*** Block opens ***

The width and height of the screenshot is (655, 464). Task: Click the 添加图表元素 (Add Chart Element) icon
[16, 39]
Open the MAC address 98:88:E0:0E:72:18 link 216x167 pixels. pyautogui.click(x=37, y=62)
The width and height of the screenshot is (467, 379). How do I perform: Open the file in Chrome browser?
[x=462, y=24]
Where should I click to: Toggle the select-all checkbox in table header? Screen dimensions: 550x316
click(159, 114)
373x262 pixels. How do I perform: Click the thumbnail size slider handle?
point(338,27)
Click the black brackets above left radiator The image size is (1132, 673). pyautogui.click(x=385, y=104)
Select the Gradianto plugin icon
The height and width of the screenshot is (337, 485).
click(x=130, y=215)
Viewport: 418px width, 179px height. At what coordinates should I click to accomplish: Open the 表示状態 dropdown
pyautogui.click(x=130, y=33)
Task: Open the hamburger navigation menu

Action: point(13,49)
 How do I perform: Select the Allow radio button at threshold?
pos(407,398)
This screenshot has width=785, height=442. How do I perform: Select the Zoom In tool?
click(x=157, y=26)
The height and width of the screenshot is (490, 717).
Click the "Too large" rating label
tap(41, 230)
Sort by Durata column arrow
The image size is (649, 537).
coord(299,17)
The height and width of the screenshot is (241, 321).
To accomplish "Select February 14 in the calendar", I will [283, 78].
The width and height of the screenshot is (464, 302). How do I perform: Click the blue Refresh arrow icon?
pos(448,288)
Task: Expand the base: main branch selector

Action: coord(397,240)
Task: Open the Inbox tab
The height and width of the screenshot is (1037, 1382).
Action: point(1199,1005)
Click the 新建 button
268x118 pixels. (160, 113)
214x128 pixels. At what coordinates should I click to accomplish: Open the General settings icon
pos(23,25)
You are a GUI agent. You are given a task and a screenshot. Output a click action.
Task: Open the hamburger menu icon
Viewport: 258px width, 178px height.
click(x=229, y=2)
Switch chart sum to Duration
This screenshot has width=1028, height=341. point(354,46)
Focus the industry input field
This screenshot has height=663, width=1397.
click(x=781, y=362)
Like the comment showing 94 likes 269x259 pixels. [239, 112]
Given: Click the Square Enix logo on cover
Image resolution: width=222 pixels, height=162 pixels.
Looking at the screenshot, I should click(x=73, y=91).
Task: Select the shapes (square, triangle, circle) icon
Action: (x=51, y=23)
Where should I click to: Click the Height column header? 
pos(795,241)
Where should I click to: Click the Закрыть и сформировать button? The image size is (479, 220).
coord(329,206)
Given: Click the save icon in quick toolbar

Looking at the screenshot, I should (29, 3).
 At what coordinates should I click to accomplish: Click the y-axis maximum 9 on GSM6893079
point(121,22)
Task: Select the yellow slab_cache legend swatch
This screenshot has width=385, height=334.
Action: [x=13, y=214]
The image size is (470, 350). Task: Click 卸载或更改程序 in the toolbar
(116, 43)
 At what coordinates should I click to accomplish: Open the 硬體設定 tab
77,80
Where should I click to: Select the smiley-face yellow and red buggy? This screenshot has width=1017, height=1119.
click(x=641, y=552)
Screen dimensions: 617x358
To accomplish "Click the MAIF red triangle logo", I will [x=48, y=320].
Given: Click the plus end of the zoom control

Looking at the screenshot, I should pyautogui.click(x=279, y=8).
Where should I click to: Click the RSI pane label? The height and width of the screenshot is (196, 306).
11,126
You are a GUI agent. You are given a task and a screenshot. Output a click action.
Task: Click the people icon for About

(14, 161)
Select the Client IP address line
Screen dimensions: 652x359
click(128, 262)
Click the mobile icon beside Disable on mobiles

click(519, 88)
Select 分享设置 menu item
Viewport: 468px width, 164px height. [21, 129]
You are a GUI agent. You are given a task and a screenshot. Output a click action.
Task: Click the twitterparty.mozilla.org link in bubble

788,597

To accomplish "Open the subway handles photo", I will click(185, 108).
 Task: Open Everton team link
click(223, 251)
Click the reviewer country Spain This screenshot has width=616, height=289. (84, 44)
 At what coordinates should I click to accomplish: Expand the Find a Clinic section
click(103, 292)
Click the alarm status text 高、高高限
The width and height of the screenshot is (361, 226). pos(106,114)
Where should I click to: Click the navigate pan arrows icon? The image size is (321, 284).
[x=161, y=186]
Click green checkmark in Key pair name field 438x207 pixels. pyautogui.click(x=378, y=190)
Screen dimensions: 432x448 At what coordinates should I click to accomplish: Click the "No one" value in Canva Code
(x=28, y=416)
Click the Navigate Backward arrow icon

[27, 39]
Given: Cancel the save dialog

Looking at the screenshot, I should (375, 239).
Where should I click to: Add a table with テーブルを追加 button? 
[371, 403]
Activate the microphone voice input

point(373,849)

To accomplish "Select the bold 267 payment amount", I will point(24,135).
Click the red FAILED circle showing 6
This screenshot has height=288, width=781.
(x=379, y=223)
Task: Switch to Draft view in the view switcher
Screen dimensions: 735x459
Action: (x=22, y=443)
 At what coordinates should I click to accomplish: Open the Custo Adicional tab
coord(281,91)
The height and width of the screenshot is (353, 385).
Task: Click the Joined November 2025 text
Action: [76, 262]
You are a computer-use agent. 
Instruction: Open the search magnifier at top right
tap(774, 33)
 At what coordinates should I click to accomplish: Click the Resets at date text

*** Block closes ***

- **Task objective**
Could you return the data above exactly as it stands?

- **Exercise result**
The width and height of the screenshot is (655, 464). Task: Click the 添加图表元素 (Add Chart Element) icon
[16, 39]
Open the MAC address 98:88:E0:0E:72:18 link 216x167 pixels. pyautogui.click(x=37, y=62)
The width and height of the screenshot is (467, 379). How do I perform: Open the file in Chrome browser?
[x=462, y=24]
Where should I click to: Toggle the select-all checkbox in table header? Screen dimensions: 550x316
click(159, 114)
373x262 pixels. How do I perform: Click the thumbnail size slider handle?
point(338,27)
Click the black brackets above left radiator The image size is (1132, 673). pyautogui.click(x=385, y=104)
Select the Gradianto plugin icon
The height and width of the screenshot is (337, 485).
click(x=130, y=215)
Viewport: 418px width, 179px height. At what coordinates should I click to accomplish: Open the 表示状態 dropdown
pyautogui.click(x=130, y=33)
Task: Open the hamburger navigation menu

Action: point(13,49)
 How do I perform: Select the Allow radio button at threshold?
pos(407,398)
This screenshot has width=785, height=442. How do I perform: Select the Zoom In tool?
click(x=157, y=26)
The height and width of the screenshot is (490, 717).
Click the "Too large" rating label
tap(41, 230)
Sort by Durata column arrow
The image size is (649, 537).
coord(299,17)
The height and width of the screenshot is (241, 321).
To accomplish "Select February 14 in the calendar", I will [283, 78].
The width and height of the screenshot is (464, 302). How do I perform: Click the blue Refresh arrow icon?
pos(448,288)
Task: Expand the base: main branch selector

Action: coord(397,240)
Task: Open the Inbox tab
The height and width of the screenshot is (1037, 1382).
Action: point(1199,1005)
Click the 新建 button
268x118 pixels. (160, 113)
214x128 pixels. At what coordinates should I click to accomplish: Open the General settings icon
pos(23,25)
You are a GUI agent. You are given a task and a screenshot. Output a click action.
Task: Open the hamburger menu icon
Viewport: 258px width, 178px height.
click(x=229, y=2)
Switch chart sum to Duration
This screenshot has width=1028, height=341. point(354,46)
Focus the industry input field
This screenshot has height=663, width=1397.
click(x=781, y=362)
Like the comment showing 94 likes 269x259 pixels. [239, 112]
Given: Click the Square Enix logo on cover
Image resolution: width=222 pixels, height=162 pixels.
Looking at the screenshot, I should click(x=73, y=91).
Task: Select the shapes (square, triangle, circle) icon
Action: (x=51, y=23)
Where should I click to: Click the Height column header? 
pos(795,241)
Where should I click to: Click the Закрыть и сформировать button? The image size is (479, 220).
coord(329,206)
Given: Click the save icon in quick toolbar

Looking at the screenshot, I should (29, 3).
 At what coordinates should I click to accomplish: Click the y-axis maximum 9 on GSM6893079
point(121,22)
Task: Select the yellow slab_cache legend swatch
This screenshot has width=385, height=334.
Action: [x=13, y=214]
The image size is (470, 350). Task: Click 卸载或更改程序 in the toolbar
(116, 43)
 At what coordinates should I click to accomplish: Open the 硬體設定 tab
77,80
Where should I click to: Select the smiley-face yellow and red buggy? This screenshot has width=1017, height=1119.
click(x=641, y=552)
Screen dimensions: 617x358
To accomplish "Click the MAIF red triangle logo", I will [x=48, y=320].
Given: Click the plus end of the zoom control

Looking at the screenshot, I should pyautogui.click(x=279, y=8).
Where should I click to: Click the RSI pane label? The height and width of the screenshot is (196, 306).
11,126
You are a GUI agent. You are given a task and a screenshot. Output a click action.
Task: Click the people icon for About

(14, 161)
Select the Client IP address line
Screen dimensions: 652x359
click(128, 262)
Click the mobile icon beside Disable on mobiles

click(519, 88)
Select 分享设置 menu item
Viewport: 468px width, 164px height. [21, 129]
You are a GUI agent. You are given a task and a screenshot. Output a click action.
Task: Click the twitterparty.mozilla.org link in bubble

788,597

To accomplish "Open the subway handles photo", I will click(185, 108).
 Task: Open Everton team link
click(223, 251)
Click the reviewer country Spain This screenshot has width=616, height=289. (84, 44)
 At what coordinates should I click to accomplish: Expand the Find a Clinic section
click(103, 292)
Click the alarm status text 高、高高限
The width and height of the screenshot is (361, 226). pos(106,114)
Where should I click to: Click the navigate pan arrows icon? The image size is (321, 284).
[x=161, y=186]
Click green checkmark in Key pair name field 438x207 pixels. pyautogui.click(x=378, y=190)
Screen dimensions: 432x448 At what coordinates should I click to accomplish: Click the "No one" value in Canva Code
(x=28, y=416)
Click the Navigate Backward arrow icon

[27, 39]
Given: Cancel the save dialog

Looking at the screenshot, I should (375, 239).
Where should I click to: Add a table with テーブルを追加 button? 
[371, 403]
Activate the microphone voice input

point(373,849)

To accomplish "Select the bold 267 payment amount", I will point(24,135).
Click the red FAILED circle showing 6
This screenshot has height=288, width=781.
(x=379, y=223)
Task: Switch to Draft view in the view switcher
Screen dimensions: 735x459
Action: (x=22, y=443)
 At what coordinates should I click to accomplish: Open the Custo Adicional tab
coord(281,91)
The height and width of the screenshot is (353, 385).
Task: Click the Joined November 2025 text
Action: [76, 262]
You are a computer-use agent. 
Instruction: Open the search magnifier at top right
tap(774, 33)
 At what coordinates should I click to accomplish: Click the Resets at date text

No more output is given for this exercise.